To some prosecutors (and armchair lawyers), this would be a situation that demanded an immediate plea deal. However, that decision would have been based on an opinion of Mr. Fletcher that was rooted in stereotype and personal bias. Worse, it would assume that the prosecution’s presentation would be so inept and disjointed, that it would be unable to overcome any juror predilections.
Instead, the State chose to present a compelling case and let the jurors decide. As Mr. Fletcher noted:
“The gunshot residue was big, but no piece of evidence offered the clear cut satisfaction supplied by ‘CSI,’ ‘Bones,’ ‘The Closer,’ or ‘Criminal Minds.’ In our real world case, witnesses' views were obscured by darkness, the handgun had no incriminating finger prints and the (video) footage was crap.”
He continued…
“When I entered the deliberation room, my gut told me that we were headed for a hung jury.
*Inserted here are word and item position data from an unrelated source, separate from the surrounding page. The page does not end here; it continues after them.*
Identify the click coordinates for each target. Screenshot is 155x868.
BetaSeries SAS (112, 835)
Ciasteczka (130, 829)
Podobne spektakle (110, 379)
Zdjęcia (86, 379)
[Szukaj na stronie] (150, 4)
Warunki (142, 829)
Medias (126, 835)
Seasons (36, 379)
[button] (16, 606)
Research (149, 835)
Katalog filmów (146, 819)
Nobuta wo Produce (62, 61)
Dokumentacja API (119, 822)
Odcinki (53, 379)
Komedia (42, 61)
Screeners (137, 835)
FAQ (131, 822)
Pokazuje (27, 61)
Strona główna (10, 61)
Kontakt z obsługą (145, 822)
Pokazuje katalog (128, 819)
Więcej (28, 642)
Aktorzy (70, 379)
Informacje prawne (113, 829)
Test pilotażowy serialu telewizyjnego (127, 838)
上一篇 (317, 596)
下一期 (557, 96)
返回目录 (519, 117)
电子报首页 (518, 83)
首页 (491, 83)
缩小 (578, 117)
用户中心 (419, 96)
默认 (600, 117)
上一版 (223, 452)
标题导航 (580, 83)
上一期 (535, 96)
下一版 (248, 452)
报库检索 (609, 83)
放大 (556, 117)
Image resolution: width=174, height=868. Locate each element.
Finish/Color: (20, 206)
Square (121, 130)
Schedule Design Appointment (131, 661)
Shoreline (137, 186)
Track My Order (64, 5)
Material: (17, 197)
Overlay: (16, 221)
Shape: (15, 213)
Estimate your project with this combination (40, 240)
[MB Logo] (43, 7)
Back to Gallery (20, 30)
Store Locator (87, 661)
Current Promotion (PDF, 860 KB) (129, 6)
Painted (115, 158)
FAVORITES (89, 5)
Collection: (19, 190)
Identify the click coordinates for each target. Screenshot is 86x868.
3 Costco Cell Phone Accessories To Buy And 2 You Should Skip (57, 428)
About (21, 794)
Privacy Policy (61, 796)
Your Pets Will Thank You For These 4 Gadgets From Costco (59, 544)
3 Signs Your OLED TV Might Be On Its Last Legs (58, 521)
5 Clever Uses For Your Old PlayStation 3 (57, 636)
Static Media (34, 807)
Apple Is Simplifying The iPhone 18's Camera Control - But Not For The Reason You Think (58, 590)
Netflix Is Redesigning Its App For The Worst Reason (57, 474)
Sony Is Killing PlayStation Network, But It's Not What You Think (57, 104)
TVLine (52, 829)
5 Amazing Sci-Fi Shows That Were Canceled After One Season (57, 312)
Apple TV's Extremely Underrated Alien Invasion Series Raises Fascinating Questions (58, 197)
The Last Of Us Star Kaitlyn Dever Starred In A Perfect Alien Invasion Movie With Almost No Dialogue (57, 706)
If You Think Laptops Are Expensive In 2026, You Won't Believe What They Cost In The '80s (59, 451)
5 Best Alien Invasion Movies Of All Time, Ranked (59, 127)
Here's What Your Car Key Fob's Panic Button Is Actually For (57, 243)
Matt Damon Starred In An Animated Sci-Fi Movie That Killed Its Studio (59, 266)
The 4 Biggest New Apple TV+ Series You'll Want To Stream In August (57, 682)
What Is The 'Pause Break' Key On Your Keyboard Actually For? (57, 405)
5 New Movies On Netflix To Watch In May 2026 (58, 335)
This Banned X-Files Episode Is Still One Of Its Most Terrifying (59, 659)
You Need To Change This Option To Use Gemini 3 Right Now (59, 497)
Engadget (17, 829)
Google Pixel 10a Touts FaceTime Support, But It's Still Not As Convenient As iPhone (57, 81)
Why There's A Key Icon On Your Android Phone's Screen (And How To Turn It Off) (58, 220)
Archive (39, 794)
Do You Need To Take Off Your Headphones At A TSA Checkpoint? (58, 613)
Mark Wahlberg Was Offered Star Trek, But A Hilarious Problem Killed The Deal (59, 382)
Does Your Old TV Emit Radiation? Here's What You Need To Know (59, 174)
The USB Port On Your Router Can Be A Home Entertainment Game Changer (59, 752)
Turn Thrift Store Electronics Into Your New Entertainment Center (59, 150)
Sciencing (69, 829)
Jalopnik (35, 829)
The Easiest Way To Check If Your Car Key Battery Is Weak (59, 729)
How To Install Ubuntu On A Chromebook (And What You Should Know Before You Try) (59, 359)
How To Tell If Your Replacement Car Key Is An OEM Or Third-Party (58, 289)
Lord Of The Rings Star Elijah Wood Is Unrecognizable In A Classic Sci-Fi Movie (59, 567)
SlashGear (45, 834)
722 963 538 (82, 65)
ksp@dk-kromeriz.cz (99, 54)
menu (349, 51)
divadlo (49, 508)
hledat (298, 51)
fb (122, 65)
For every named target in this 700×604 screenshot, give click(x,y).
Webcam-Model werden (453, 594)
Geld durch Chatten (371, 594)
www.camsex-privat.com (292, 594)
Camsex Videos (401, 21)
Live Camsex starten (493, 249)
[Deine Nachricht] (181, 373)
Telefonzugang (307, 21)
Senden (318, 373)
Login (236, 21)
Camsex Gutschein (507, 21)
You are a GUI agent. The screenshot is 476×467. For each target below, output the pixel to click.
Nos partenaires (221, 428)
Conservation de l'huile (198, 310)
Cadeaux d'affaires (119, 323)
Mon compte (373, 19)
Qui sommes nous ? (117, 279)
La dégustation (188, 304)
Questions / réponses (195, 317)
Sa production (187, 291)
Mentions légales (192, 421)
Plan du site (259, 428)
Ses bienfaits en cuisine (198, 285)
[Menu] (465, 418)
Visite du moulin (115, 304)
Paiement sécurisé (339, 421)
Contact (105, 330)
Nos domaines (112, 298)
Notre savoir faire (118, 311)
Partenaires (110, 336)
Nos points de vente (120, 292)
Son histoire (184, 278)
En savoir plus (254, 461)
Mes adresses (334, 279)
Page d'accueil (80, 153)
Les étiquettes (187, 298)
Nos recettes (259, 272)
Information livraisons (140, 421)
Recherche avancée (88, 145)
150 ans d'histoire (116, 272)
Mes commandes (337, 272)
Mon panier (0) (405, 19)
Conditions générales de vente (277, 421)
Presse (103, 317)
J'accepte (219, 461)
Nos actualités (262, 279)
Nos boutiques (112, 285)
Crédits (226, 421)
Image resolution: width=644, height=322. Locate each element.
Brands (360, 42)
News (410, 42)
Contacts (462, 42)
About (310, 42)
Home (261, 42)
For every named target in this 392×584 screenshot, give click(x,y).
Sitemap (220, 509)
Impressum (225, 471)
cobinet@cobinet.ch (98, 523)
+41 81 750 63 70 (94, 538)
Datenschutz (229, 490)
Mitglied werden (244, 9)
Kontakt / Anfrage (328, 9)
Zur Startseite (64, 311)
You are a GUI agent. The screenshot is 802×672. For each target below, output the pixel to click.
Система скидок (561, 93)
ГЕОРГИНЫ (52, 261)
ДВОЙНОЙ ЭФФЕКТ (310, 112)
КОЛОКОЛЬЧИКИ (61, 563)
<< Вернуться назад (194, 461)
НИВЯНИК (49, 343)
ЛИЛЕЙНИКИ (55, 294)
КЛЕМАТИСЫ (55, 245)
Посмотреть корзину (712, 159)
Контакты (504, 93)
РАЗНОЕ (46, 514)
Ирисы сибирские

But as we kept reviewing evidence, re-reading the jury instructions on the law and talking about our positions, more of the jurors began to reach the same conclusion: Boyce fired the gun.”
Despite the harrowing cries of incompetence from the public and blogosphere, this is the typical process that justice follows in our system. As this National Center for State Courts research indicates, hung juries are rare. They are the exception, not the rule.
After the trial, Mr. Fletcher did research on the newly convicted defendant. He discovered that the man crying like a baby in court was no angel. This put Ed Fletcher’s mind at ease:
“Today, I feel much better about our collective decision. Freed from court instructions not to do any research, I now know that Boyce's record stretches back to 1999 and includes a murder charge that was dropped in 2003, two separate plea deals on spousal abuse and a 2005 plea deal on an assault with a deadly weapon charge.”
I would argue that this is the perfect example of our system at its best. Mr. Fletcher’s eyes presumed the defendant’s innocence from the start. His conviction was based on the prosecution’s presentation of evidence of the crime, not an opinion of Mr. Fletcher that was rooted in stereotype and personal bias. Sadly, it is the exception, not the rule that most of us remember.